Figure 4. Aedes aegypti Aag2 cells produce vsiRNA and vpiRNA with a ping-pong signature upon arbovirus infection.

A. Size distribution of the small RNA reads that match the genome of SINV-GFP with 0 mismatches. Profile of 21 nt vsiRNAs (B) and 25–29 nt (C) SINV-GFP-derived small RNAs allowing 0 mismatch during alignment. Viral small RNA that mapped to the sense and antisense strand of the SINV-GFP genome are shown in red and blue, respectively. D. Conservation and relative nucleotide frequency per position of 25–29 nt SINV-GFP-derived reads that mapped to the sense (top) and antisense (bottom) strands of the SINV-GFP genome. n indicates the number of reads used to generate each logo.
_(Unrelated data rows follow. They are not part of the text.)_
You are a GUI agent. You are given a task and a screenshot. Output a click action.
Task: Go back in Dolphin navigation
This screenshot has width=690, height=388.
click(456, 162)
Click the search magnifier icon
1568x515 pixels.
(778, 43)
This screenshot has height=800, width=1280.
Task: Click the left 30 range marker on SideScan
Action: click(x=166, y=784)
E. Frequency map of the distance between 25–29 nt small RNAs that mapped to opposite strands of the SINV-GFP genome. The peak at position 9 on the sequence (the first nucleotide being position 0) indicates the position of maximal probability of finding the 5′ end of a complementary small RNA. F. Expression of PIWI family members in Aag2 cells analyzed by RT-PCR. cDNA synthesis was performed in the presence (+) or absence (−) of reverse transcriptase (RT). The -RT samples are included as controls for contamination of RNA preparations with chromosomal DNA. The coding sequences of Piwi1 and Piwi3 are 95% identical at the nucleotide level. Two different primer sets that amplify both Piwi1 and Piwi3 were used (a and b). A higher exposure was used for the gel image with Piwi1to Piwi3. A 100 bp ladder was used as a size marker (M). The asterisk indicates a non-specific PCR amplification product.